Peut-être par curiosité mal placée, mais je me surprends depuis à visiter la page du chanteur pour voir ce qu’il a publié lors de ma tournée (de plus en plus pénible) des médias sociaux. Je ne savais pas trop pour- quoi jusqu’à ce que je lise une phrase qui m’a complètement sonné.
« De la désobéissance sociale moi ? », dit le chanteur alors qu’il déambule sans masque à l’épicerie pour montrer qu’il est un rebelle; en fait, qu’il n’est pas un « mouton », le terme que les conspirationnistes utilisent ad nauseam pour décrire tous ceux qui suivent les règles gouvernementales.
Non, non et re-non. La désobéissance sociale ou civile a le dos bien large, mais quand tu décides de ne pas respecter les lois parce que tu ne crois pas au virus, tu n’es pas un rebelle. Tu es juste… ah je vais me taire.
La désobéissance civile est un concept complexe. Oui, résister à ses élites politiques, au gouvernement ou aux lois parce que notre conscience nous le dicte est un des aspects de la désobéissance sociale. Mais c’est plus nuancé.

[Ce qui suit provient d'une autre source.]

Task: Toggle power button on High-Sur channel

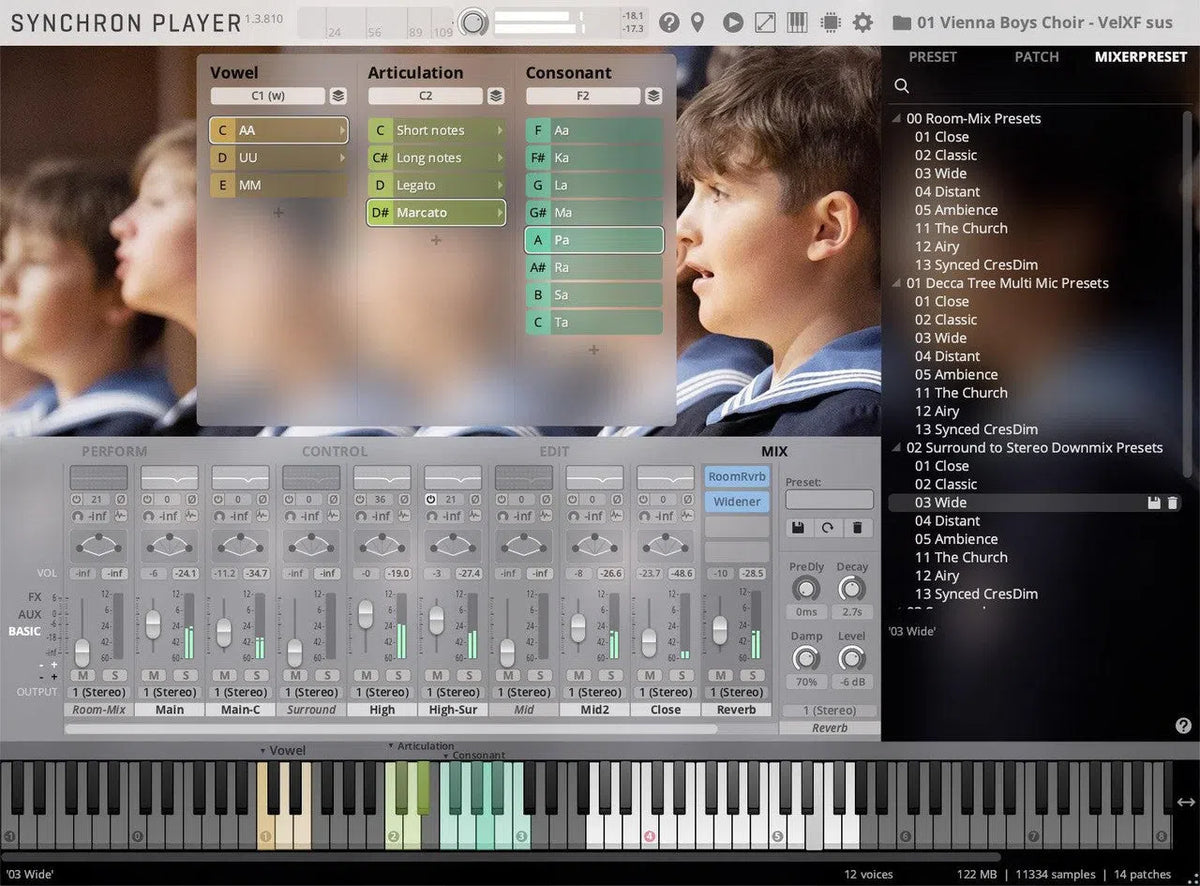Action: tap(431, 499)
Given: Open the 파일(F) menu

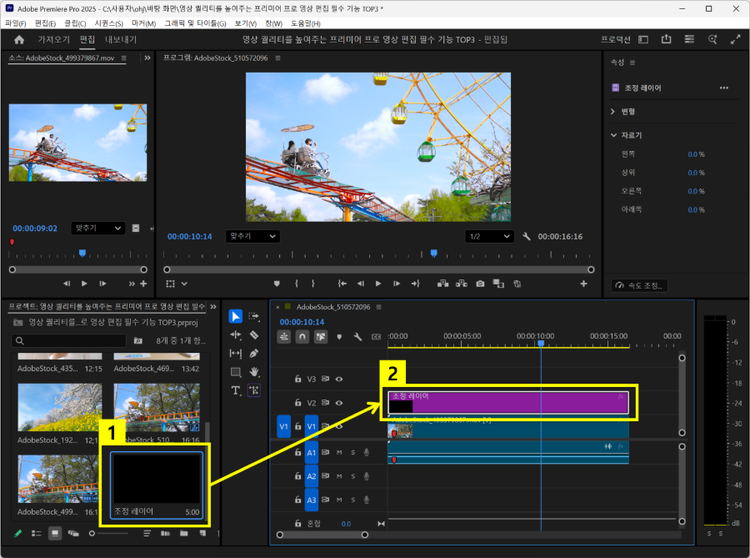Looking at the screenshot, I should (x=15, y=22).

Dans un balado sur le sujet, le député Gabriel Nadeau-Dubois résume bien selon moi les grandes lignes de la désobéissance civile. C’est d’abord un geste public et pacifique. C’est parfois, selon les penseurs, un geste collectif (donc pas juste toi avec des ciseaux). C’est aussi idéalement un geste de dernier recours, par exemple si la contestation légale a échoué. Finalement, et c’est le plus important selon moi, c’est un geste conscient et conséquent.
Et c’est ici que le bât blesse. Si tu n’écoutes pas les recommandations de la santé publique, si tu discrédites tout ce qui provient des organismes de santé publique, si tu ne veux pas prendre en compte ce qu’on trouve dans les médias, car les « médias font partie du complot », et bien tes gestes et tes paroles ne sont pas conséquents. S’abreuver dans les médias alternatifs en cherchant seulement les articles qui font notre affaire ou qui renforcent notre pensée n’est pas un exemple de pensée critique. C’est tout le contraire.
Si tu fais 20 ans de prison en cohérence avec tes actions comme Nelson Mandela, tu peux dire que tu es rebelle. Si tu n’écoutes pas ton prof en classe, car tu es un « électron libre », je dois te dire que tu n’es pas un rebelle; t’es juste un ti-crisse.
Si tu coupes des rubans pour protester contre les mesures sanitaires parce que ton système immunitaire est assez fort et que tu en veux au gouvernement de t’avoir suggéré de porter un masque en pleine pandémie, tu ne fais pas de la désobéissance civile. T’es juste un… ah, je vais me taire encore.